Milyaran Kenangan Dalam Sebidang Kawasan

...membela kebenaran menuntut keadilan, eh jabang bayik...

Perjalanan Menggurat Kenangan

Kawasan populer di kawasan Jakarta Selatan yang saya pertama mengunjunginya 30-an tahun lalu, sekarang tampak sepi, rapi, tenang.

Blok M pada masa jayanya menjadi area transit warga Ibu Kota maupun warga urban, pendatang, untuk melanjutkan perjalanannya menuju tujuan menggunakan sarana bus sebagai angkutan umum, dengan bermacam kode perlintasan yang terdiri dari huruf dan angka.

Bus Kopaja warna putih hijau kode S-605 misalnya, berarti punya lintasan Blok M - Kampung Rambutan, kode S-605 A dengan lintasan Blok M - Ragunan.

Kedua Kopaja dengan kode 605 itu , punya lintasan melewati kawasan elit Kemang tempat tinggal banyak bule, warga negara asing, yang daerahnya berupa dataran rendah, yang sering kebanjiran bila musim hujan tiba. Menjadi tantangan tersendiri bagi bus Kopaja 605 beserta awak dan para penumpangnya apabila hujan tiba, banjir di wilayah itu, bisa ada jeda waktu yang cukup lama karena lintasan menjadi macet.

Pernah dulu saya naik Kopaja S-605 dari daerah Cilandak menuju Haji Nawi, butuh waktu 4 jam. Berdiri pula dalam Kopaja, soalnya macet setelah hujan deras. Jarak yang hanya sekian kilometeran yang tertempuh selama 4 jam-an itu, lalu bersensasi bagai perjalanan travel dari Malang ke Madiun via Batu.

Tapi paling keren idola saya itu Kopaja P-19 lintasan Ragunan - Blok M - Tanah Abang. Karena, selain bus kode lintasan ini selalu tampak rapi luar dalam dan lintasannya luas mulai pusat belanja grosis Tanah Abang, tempat mejeng Blok M dan tempat kunjungan silaturahmi sama primata yang mirip manusia di dalam bonbin Ragunan sana.

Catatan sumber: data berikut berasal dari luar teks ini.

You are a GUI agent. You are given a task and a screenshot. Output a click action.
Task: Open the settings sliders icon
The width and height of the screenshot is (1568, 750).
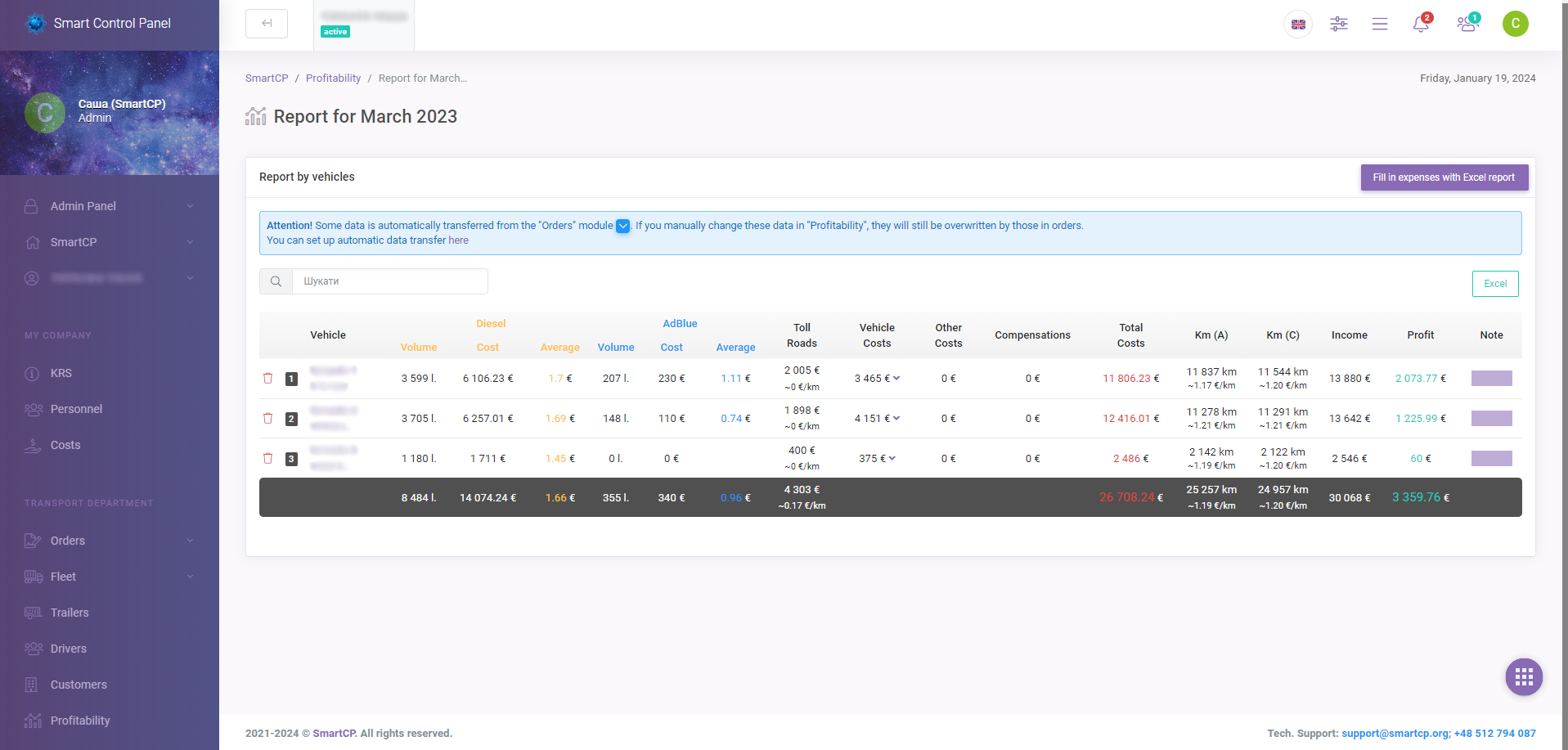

Juga, karena kodenya keren, yakni; P-19.

Dulu, saya kalo ditanya mau naik angkutan apa, saya bilang; “The Passenger Nineteen...

“Kopaja apa’an tu? Bule banget?” Tanya balik temen saya.

“Lha iya P-19....” Tukas saya mantab.

Adapun bus Metromini yang berukuran sama dengan Kopaja, sama-sama punya kapasitas kursi untuk 25 penumpang, yang kalo orang setinggi saya duduk, dengkul mentok bagian belakang tempat duduk, posisi ketekuk kayak beryoga, maka idola saya adalah S-640.

Karena, naik Metromini S-640 bisa menikmati perjalanan melintasi kawasan keren Jakarta pusat yakni bilangan Komdak, Sudirman dan Thamrin sekalian ke kawasan Sabang, urusan kaset sama CD lagu-lagu di lapak Duta Suara.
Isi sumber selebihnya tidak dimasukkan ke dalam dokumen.